## WORK ITEM
Each line of the data must be set down again without a single difference.

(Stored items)
%%
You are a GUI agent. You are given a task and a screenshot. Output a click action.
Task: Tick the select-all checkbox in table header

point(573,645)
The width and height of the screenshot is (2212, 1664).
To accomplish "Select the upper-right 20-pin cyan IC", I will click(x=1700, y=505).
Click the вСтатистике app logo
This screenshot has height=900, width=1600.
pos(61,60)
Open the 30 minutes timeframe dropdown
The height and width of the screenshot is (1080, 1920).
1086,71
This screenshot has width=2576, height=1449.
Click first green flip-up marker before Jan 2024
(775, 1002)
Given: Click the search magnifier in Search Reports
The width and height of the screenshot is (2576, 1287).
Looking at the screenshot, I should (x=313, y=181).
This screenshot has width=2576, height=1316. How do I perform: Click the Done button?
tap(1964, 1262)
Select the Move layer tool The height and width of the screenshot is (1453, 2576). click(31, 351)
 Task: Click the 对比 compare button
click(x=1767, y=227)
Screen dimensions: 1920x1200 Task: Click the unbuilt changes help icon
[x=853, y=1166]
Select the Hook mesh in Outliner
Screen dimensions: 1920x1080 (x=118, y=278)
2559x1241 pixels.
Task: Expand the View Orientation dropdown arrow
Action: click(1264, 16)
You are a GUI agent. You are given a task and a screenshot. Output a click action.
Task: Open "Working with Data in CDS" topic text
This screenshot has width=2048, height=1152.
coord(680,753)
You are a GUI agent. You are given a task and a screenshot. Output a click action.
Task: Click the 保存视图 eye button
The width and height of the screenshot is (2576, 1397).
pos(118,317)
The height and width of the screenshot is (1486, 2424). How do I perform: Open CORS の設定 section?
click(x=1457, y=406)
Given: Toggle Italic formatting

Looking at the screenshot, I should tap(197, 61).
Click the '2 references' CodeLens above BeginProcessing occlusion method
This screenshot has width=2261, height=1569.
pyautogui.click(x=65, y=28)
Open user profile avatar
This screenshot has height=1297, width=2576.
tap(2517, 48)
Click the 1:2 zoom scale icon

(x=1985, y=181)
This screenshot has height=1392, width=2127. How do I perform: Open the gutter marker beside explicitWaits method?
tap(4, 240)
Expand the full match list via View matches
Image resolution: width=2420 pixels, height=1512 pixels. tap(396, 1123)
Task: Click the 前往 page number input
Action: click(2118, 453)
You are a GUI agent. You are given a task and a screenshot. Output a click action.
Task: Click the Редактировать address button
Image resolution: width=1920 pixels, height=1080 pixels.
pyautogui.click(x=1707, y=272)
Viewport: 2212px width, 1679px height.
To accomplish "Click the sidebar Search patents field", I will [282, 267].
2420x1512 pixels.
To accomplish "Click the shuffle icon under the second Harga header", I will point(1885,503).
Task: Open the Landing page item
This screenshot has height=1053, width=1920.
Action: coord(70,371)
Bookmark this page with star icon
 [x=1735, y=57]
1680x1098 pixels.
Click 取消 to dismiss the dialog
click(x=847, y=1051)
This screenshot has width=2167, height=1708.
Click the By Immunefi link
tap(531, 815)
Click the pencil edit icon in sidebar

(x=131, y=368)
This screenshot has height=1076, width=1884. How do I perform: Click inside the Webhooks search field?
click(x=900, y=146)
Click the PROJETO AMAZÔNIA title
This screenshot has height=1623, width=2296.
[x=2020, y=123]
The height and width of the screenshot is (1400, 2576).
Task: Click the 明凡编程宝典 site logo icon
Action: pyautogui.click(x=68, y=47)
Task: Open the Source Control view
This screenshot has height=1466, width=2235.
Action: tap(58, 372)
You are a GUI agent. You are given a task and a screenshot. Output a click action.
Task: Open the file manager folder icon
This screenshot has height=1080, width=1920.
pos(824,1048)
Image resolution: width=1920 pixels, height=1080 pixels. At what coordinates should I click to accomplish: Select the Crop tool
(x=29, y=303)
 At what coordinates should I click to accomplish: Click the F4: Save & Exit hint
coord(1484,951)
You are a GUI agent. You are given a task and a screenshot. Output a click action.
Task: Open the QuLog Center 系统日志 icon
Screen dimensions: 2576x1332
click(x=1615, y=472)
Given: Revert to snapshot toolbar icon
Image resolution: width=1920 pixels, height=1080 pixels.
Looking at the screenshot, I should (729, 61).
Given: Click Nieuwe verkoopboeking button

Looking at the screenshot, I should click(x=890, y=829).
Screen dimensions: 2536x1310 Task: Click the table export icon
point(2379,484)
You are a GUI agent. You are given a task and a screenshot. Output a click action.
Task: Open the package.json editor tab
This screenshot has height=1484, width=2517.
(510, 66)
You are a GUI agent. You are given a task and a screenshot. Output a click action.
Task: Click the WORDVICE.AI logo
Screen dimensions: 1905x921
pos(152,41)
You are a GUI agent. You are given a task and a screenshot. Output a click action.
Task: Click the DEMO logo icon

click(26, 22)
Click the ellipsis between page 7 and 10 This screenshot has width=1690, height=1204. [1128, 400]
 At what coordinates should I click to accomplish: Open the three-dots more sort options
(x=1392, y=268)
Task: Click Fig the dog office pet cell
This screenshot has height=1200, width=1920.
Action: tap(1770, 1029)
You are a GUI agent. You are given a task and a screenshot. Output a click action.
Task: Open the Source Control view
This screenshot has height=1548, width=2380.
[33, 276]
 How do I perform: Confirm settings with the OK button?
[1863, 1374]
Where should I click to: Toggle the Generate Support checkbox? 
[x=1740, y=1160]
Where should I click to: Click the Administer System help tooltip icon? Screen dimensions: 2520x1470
%%
## EXERCISE RESULT
You are a GUI agent. You are given a task and a screenshot. Output a click action.
Task: Tick the select-all checkbox in table header

point(573,645)
The width and height of the screenshot is (2212, 1664).
To accomplish "Select the upper-right 20-pin cyan IC", I will click(x=1700, y=505).
Click the вСтатистике app logo
This screenshot has height=900, width=1600.
pos(61,60)
Open the 30 minutes timeframe dropdown
The height and width of the screenshot is (1080, 1920).
1086,71
This screenshot has width=2576, height=1449.
Click first green flip-up marker before Jan 2024
(775, 1002)
Given: Click the search magnifier in Search Reports
The width and height of the screenshot is (2576, 1287).
Looking at the screenshot, I should (x=313, y=181).
This screenshot has width=2576, height=1316. How do I perform: Click the Done button?
tap(1964, 1262)
Select the Move layer tool The height and width of the screenshot is (1453, 2576). click(31, 351)
 Task: Click the 对比 compare button
click(x=1767, y=227)
Screen dimensions: 1920x1200 Task: Click the unbuilt changes help icon
[x=853, y=1166]
Select the Hook mesh in Outliner
Screen dimensions: 1920x1080 (x=118, y=278)
2559x1241 pixels.
Task: Expand the View Orientation dropdown arrow
Action: click(1264, 16)
You are a GUI agent. You are given a task and a screenshot. Output a click action.
Task: Open "Working with Data in CDS" topic text
This screenshot has width=2048, height=1152.
coord(680,753)
You are a GUI agent. You are given a task and a screenshot. Output a click action.
Task: Click the 保存视图 eye button
The width and height of the screenshot is (2576, 1397).
pos(118,317)
The height and width of the screenshot is (1486, 2424). How do I perform: Open CORS の設定 section?
click(x=1457, y=406)
Given: Toggle Italic formatting

Looking at the screenshot, I should tap(197, 61).
Click the '2 references' CodeLens above BeginProcessing occlusion method
This screenshot has width=2261, height=1569.
pyautogui.click(x=65, y=28)
Open user profile avatar
This screenshot has height=1297, width=2576.
tap(2517, 48)
Click the 1:2 zoom scale icon

(x=1985, y=181)
This screenshot has height=1392, width=2127. How do I perform: Open the gutter marker beside explicitWaits method?
tap(4, 240)
Expand the full match list via View matches
Image resolution: width=2420 pixels, height=1512 pixels. tap(396, 1123)
Task: Click the 前往 page number input
Action: click(2118, 453)
You are a GUI agent. You are given a task and a screenshot. Output a click action.
Task: Click the Редактировать address button
Image resolution: width=1920 pixels, height=1080 pixels.
pyautogui.click(x=1707, y=272)
Viewport: 2212px width, 1679px height.
To accomplish "Click the sidebar Search patents field", I will [282, 267].
2420x1512 pixels.
To accomplish "Click the shuffle icon under the second Harga header", I will point(1885,503).
Task: Open the Landing page item
This screenshot has height=1053, width=1920.
Action: coord(70,371)
Bookmark this page with star icon
 [x=1735, y=57]
1680x1098 pixels.
Click 取消 to dismiss the dialog
click(x=847, y=1051)
This screenshot has width=2167, height=1708.
Click the By Immunefi link
tap(531, 815)
Click the pencil edit icon in sidebar

(x=131, y=368)
This screenshot has height=1076, width=1884. How do I perform: Click inside the Webhooks search field?
click(x=900, y=146)
Click the PROJETO AMAZÔNIA title
This screenshot has height=1623, width=2296.
[x=2020, y=123]
The height and width of the screenshot is (1400, 2576).
Task: Click the 明凡编程宝典 site logo icon
Action: pyautogui.click(x=68, y=47)
Task: Open the Source Control view
This screenshot has height=1466, width=2235.
Action: tap(58, 372)
You are a GUI agent. You are given a task and a screenshot. Output a click action.
Task: Open the file manager folder icon
This screenshot has height=1080, width=1920.
pos(824,1048)
Image resolution: width=1920 pixels, height=1080 pixels. At what coordinates should I click to accomplish: Select the Crop tool
(x=29, y=303)
 At what coordinates should I click to accomplish: Click the F4: Save & Exit hint
coord(1484,951)
You are a GUI agent. You are given a task and a screenshot. Output a click action.
Task: Open the QuLog Center 系统日志 icon
Screen dimensions: 2576x1332
click(x=1615, y=472)
Given: Revert to snapshot toolbar icon
Image resolution: width=1920 pixels, height=1080 pixels.
Looking at the screenshot, I should (729, 61).
Given: Click Nieuwe verkoopboeking button

Looking at the screenshot, I should click(x=890, y=829).
Screen dimensions: 2536x1310 Task: Click the table export icon
point(2379,484)
You are a GUI agent. You are given a task and a screenshot. Output a click action.
Task: Open the package.json editor tab
This screenshot has height=1484, width=2517.
(510, 66)
You are a GUI agent. You are given a task and a screenshot. Output a click action.
Task: Click the WORDVICE.AI logo
Screen dimensions: 1905x921
pos(152,41)
You are a GUI agent. You are given a task and a screenshot. Output a click action.
Task: Click the DEMO logo icon

click(26, 22)
Click the ellipsis between page 7 and 10 This screenshot has width=1690, height=1204. [1128, 400]
 At what coordinates should I click to accomplish: Open the three-dots more sort options
(x=1392, y=268)
Task: Click Fig the dog office pet cell
This screenshot has height=1200, width=1920.
Action: tap(1770, 1029)
You are a GUI agent. You are given a task and a screenshot. Output a click action.
Task: Open the Source Control view
This screenshot has height=1548, width=2380.
[33, 276]
 How do I perform: Confirm settings with the OK button?
[1863, 1374]
Where should I click to: Toggle the Generate Support checkbox? 
[x=1740, y=1160]
Where should I click to: Click the Administer System help tooltip icon? Screen dimensions: 2520x1470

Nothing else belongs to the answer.